Susana Ibarra is a mom of two, a wife and a business woman. She migrated here from Mexico City and now lives in Loveland, where her catering business is suffering greatly due to the virus.
Ibarra is also volunteering as a test subject for what could be the nation's third COVID-19 vaccine right here in the Tri-State.
“You have to be part of something important to make this world better, I think,” Ibarra said.
Dr. Antoinette Pragalos is an investigator at CTI, a Greater Cincinnati company that researches major medical issues. She's also working behind the scenes to find the latest treatments.
“We’re doing COVID studies -- both treatment and vaccine,” Pragalos said.
Like most of us, Ibarra knows people who have died from the virus, which is one of the reasons she decided to allow the team to study the Janssen vaccine’s effects on her body. She has sat by helplessly while seeing people isolated from family and watching the jobless rate tick up.
“It’s just like it’s like living a nightmare,” Ibarra said.

CTI would have as many as 150 studies going on globally pre-pandemic, said founder Tim Schroeder. These days, COVID is priority No. 1.
“Many people are focused on the impact of COVID itself, but the secondary impact is on research in general,” Schroeder said.
Doctors say long-term, complicated studies with ill but hopeful patients were shut down.
“You didn’t want to bring, for instance in a cancer study, bring people with cancer into a place where we were worried about COVID,” Pragalos said.
“And the question is: How do you in your best way possible continue to move things forward?” Schroeder said. “So, technology, use of phones, use of video. You know, obviously we’ve gone to telemedicine for a lot of things.”
His team is developing ways to research from afar.

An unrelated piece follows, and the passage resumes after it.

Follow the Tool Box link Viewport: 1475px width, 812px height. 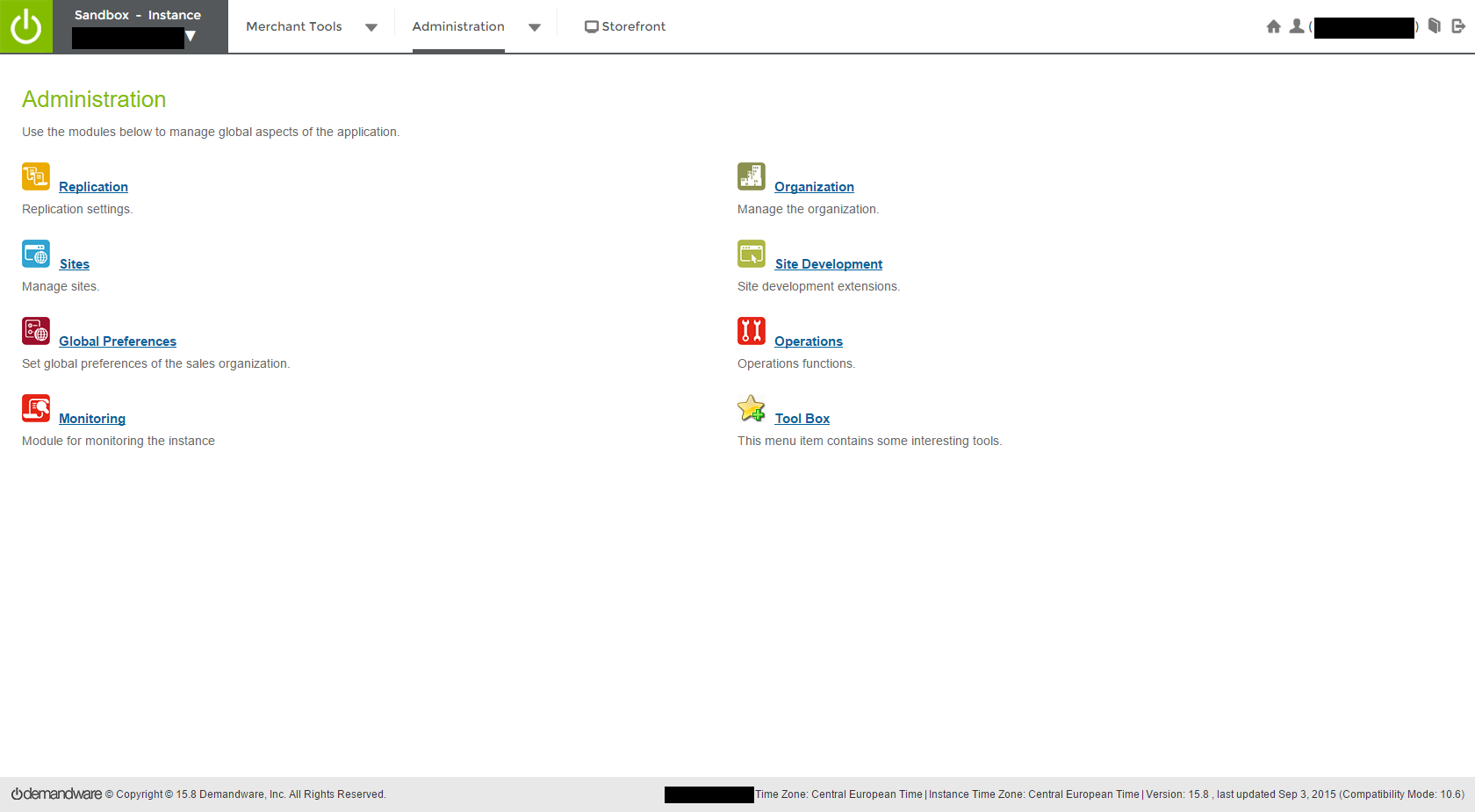(x=802, y=418)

“Whether it’s wearables," Schroeder said. "Whether it’s implantables. Whether it’s artificial intelligence. Whether it’s the use of things like drones.”
Drones, he said, could be used to get medical supplies to an individual.
“What does research look like 10 years from now and how much of that did we advance over the last 10 months?” Schroeder said.
Pragalos agrees. She said the science community is also examining what was held back in the last 10 months.
“You have to pick back up and start, sometimes, a little bit all over with getting the numbers and how the patients are responding and their bloodwork and all that," Pragalos said. "I like to think of it as more of a delay. We don’t know how much a delay it is going to be."
CTI hopes to get FDA emergency approval for the Janssen vaccine by March.